== INSTRUCTIONS TO FOLLOW ==
Every line from the one containing "Where should I click to: Click" to the end of the records below must be copied exactly, and no pictures may be included.

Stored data

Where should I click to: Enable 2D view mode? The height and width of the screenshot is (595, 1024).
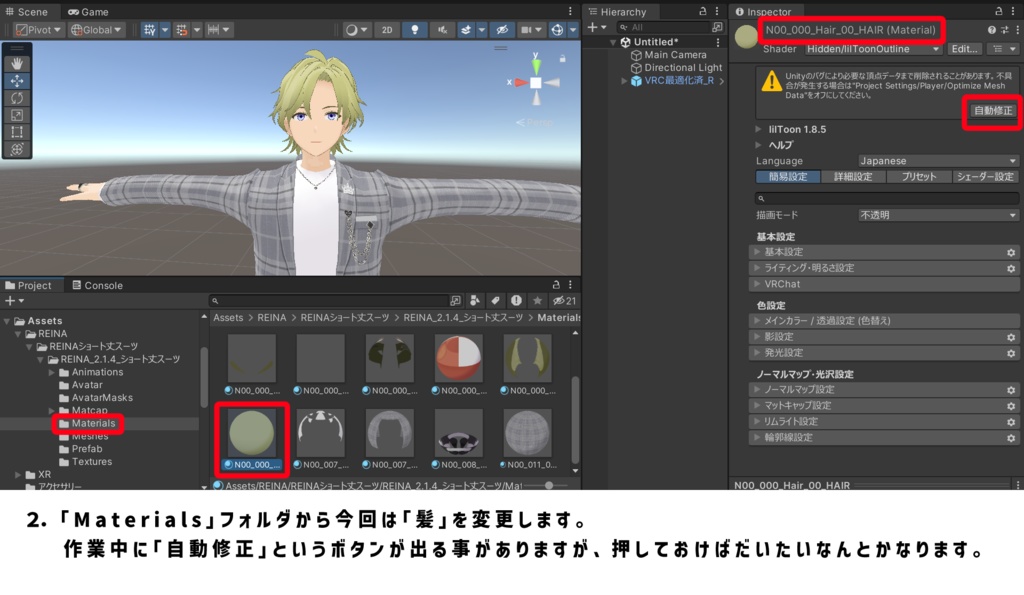(x=386, y=29)
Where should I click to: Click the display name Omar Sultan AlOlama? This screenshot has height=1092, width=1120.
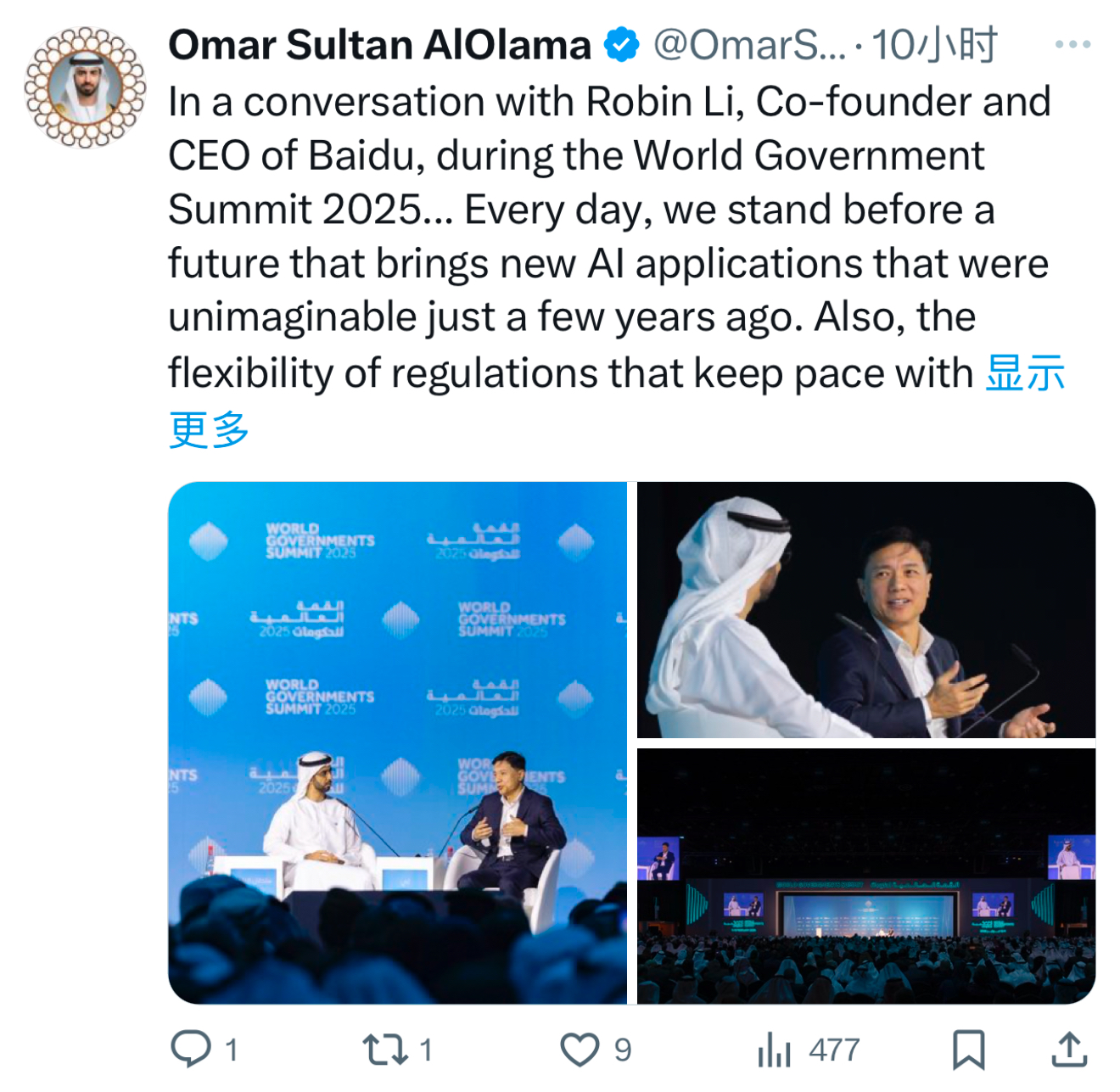coord(379,45)
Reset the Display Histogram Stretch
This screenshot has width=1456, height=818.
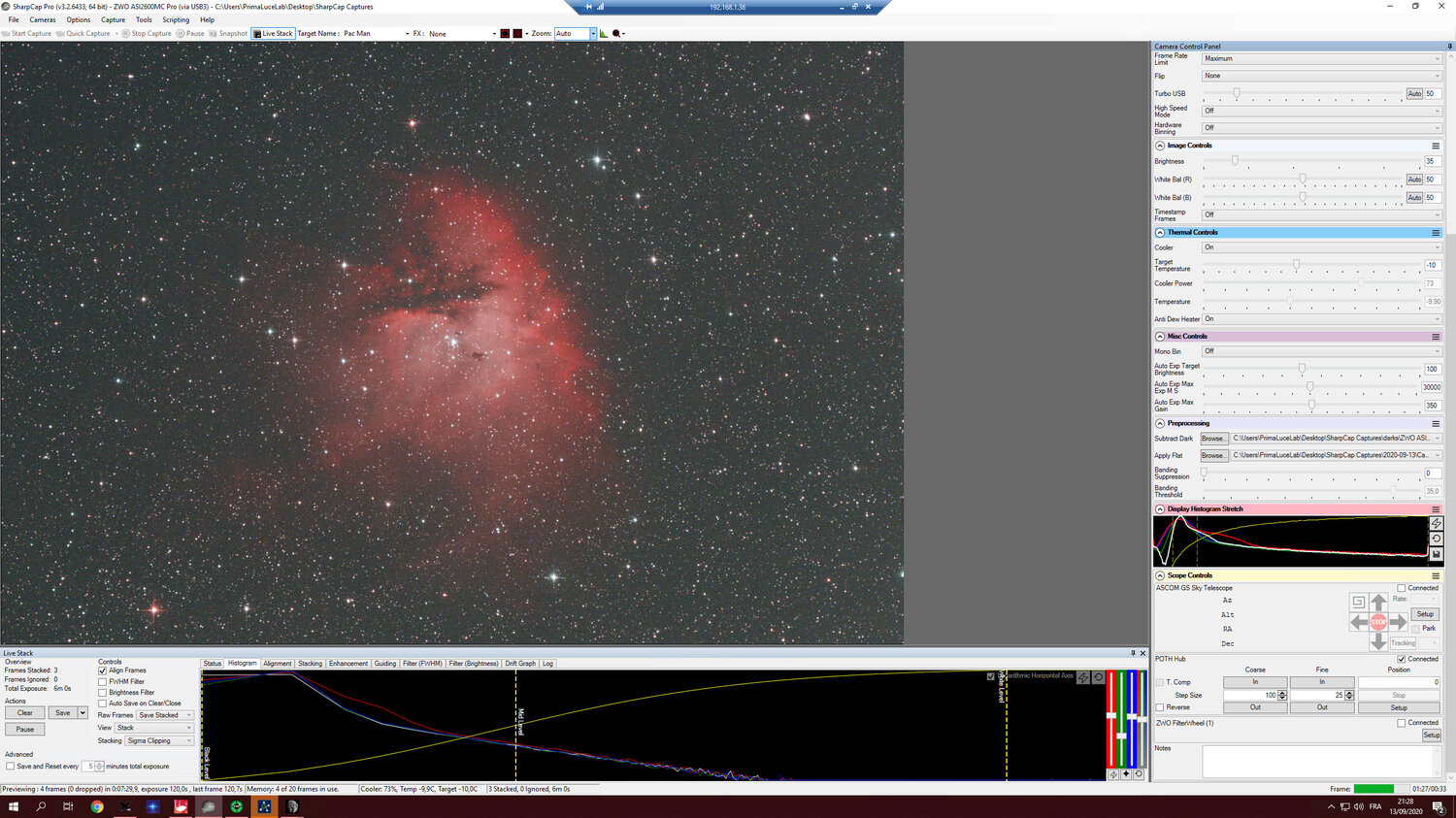[1436, 539]
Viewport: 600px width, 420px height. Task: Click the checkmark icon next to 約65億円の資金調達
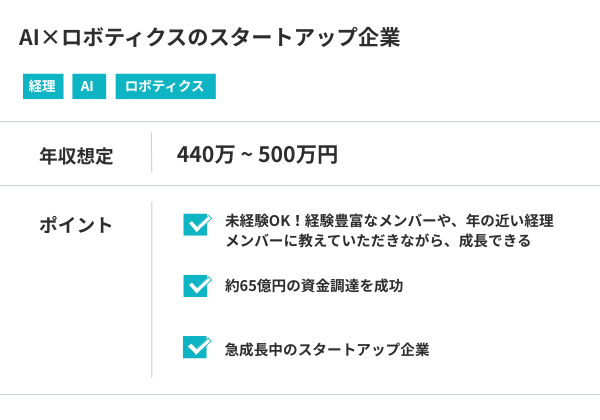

== ANSWER AREA ==
Where should I click to: Click the display name Omar Sultan AlOlama? This screenshot has height=1092, width=1120.
coord(379,45)
Reset the Display Histogram Stretch
This screenshot has width=1456, height=818.
[1436, 539]
Viewport: 600px width, 420px height. Task: Click the checkmark icon next to 約65億円の資金調達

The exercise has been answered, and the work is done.